New Competencies for the Next Normal
Our book, Sales and Marketing Optimization, published by NAW, lists 10 key decisions distributors must make when designing, developing and managing sales teams. (Refer to the ”sales and marketing processes” section of the framework.) In our research, we analyzed distributors’ crisis responses across verticals to identify evolving trends. We identified four effective competencies for addressing the new challenges affecting sales forces as they move to virtual sales models:
- Customer invitation or access (developing skills using virtual tools)
- Customer interaction (approaching customers with greater empathy)
- Customer insight (applying analytics in conversations)
- Customer influence (adapting value propositions to meet evolving customer buying behavior)
Let’s take a closer look at each of these actions through an example of an industrial distributor.

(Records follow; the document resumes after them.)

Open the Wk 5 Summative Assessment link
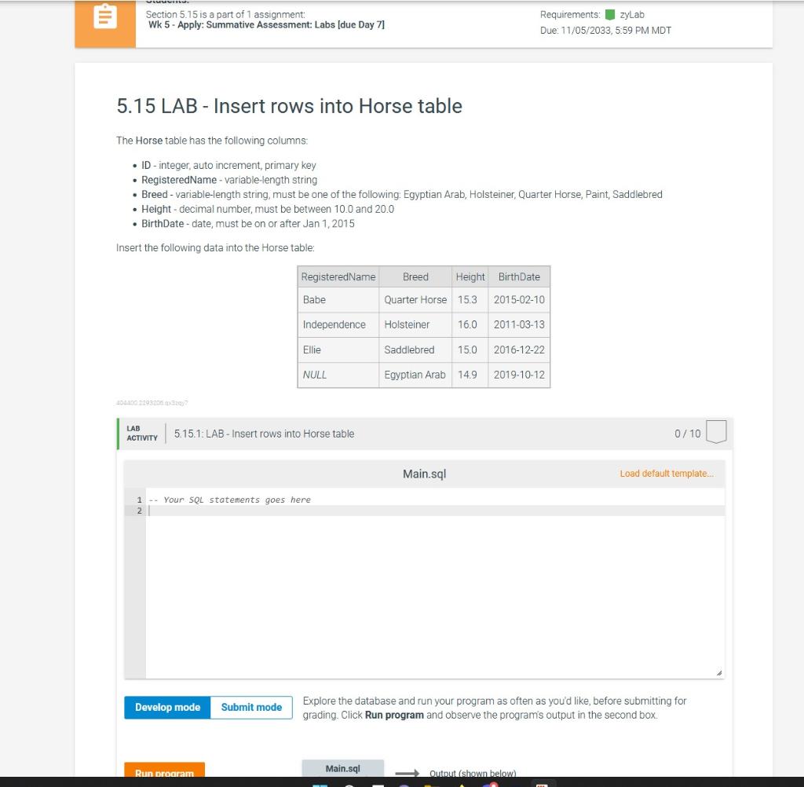Viewport: 804px width, 787px height. click(x=265, y=24)
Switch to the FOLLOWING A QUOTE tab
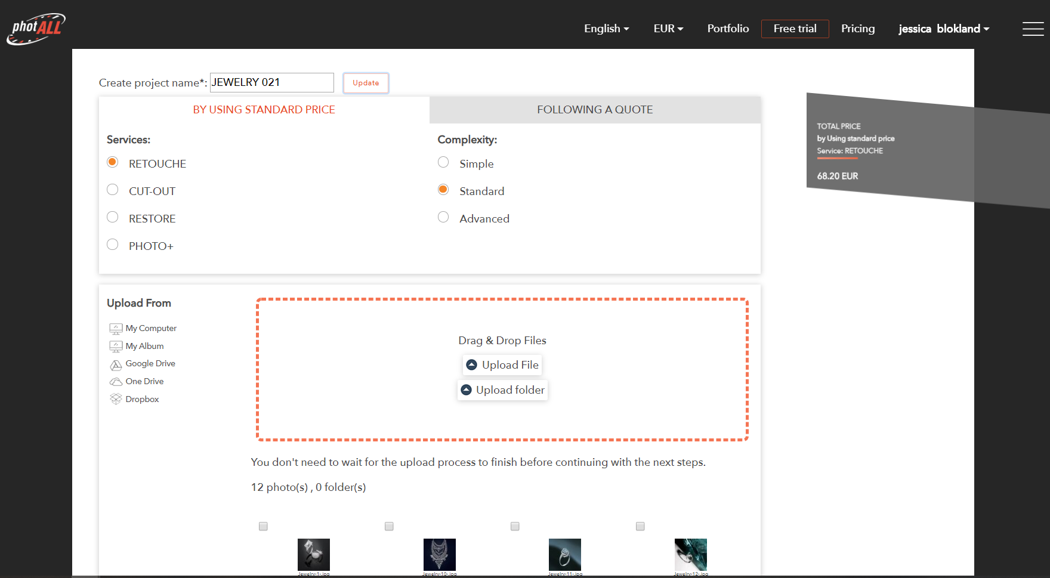 pos(595,110)
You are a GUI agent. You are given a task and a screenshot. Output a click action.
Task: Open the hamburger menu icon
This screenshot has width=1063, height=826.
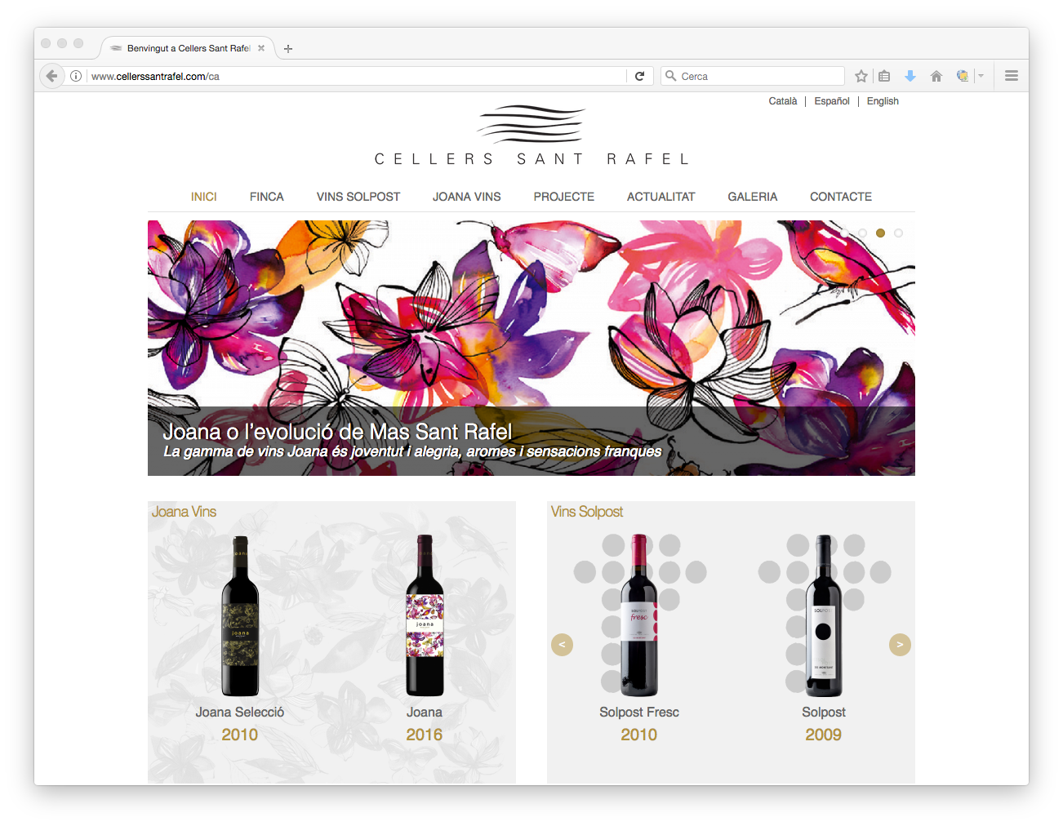1012,76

One industrial distributor retrained sales teams, applying these four competencies at 16 of its branch locations. To apply customer invitation, the distributor had its IT team create sales-specific training that would account for the varying technical maturity among its sales force. This training helped establish a high level of comfort with new virtual tools for connecting with customers remotely. It also equipped salespeople to request and receive plant data from the customer via scanning and sharing.
To support effective customer interactions at this time, sales leaders prioritized empathy training. Anxiety is high among the general public as this health crisis endures, so they could assume that this was true for their customers. To help address this anxiety, the human resources team developed a critical checklist and training videos for its sales force related to empathy. Such materials and training improved awareness for sales teams in terms of the crisis’s impact on their customers so they could sensitively manage interactions.
Finally, customer insight and customer influence are two competencies that tend to go hand-in-hand. It is important to supply your sales teams with a manageable amount of customer data so they’re not overwhelmed. This distributor already had a customer stratification strategy in place. Its key tool for applying that strategy is the “customer X-ray” playbook. This tool simplifies and divides customer KPIs into four categories: penetration, cost-to-serve, margin and customer volume. It uses purchase history to provide customer-specific sales suggestions for salespeople to use in their conversations with customers. Such a model has many advantages in a remote sales strategy. These insights can fill that gap left by a lack of field data and give salespeople tools to have more productive, efficient and influential sales calls.
To broaden the sales teams’ familiarity with and use of analytics, the sales vice president and sales analytics team created two trainings: one to teach sales managers the value of customer analytics in customer influence and another to teach salespeople how to apply the X-ray playbook. ActVantage had used advanced analytics to generate customer X-rays and predictive sales recommendations for the distributor, and this training helped the sales teams understand how to apply those tools.
How could you apply these four competencies to adapt your sales model and transition your teams to remote selling? Together, our industry has the potential to evolve and grow with this “next normal.” Adapting sales strategies so that teams remain strong and capable under new conditions is key to an expedient, successful recovery for any distributor.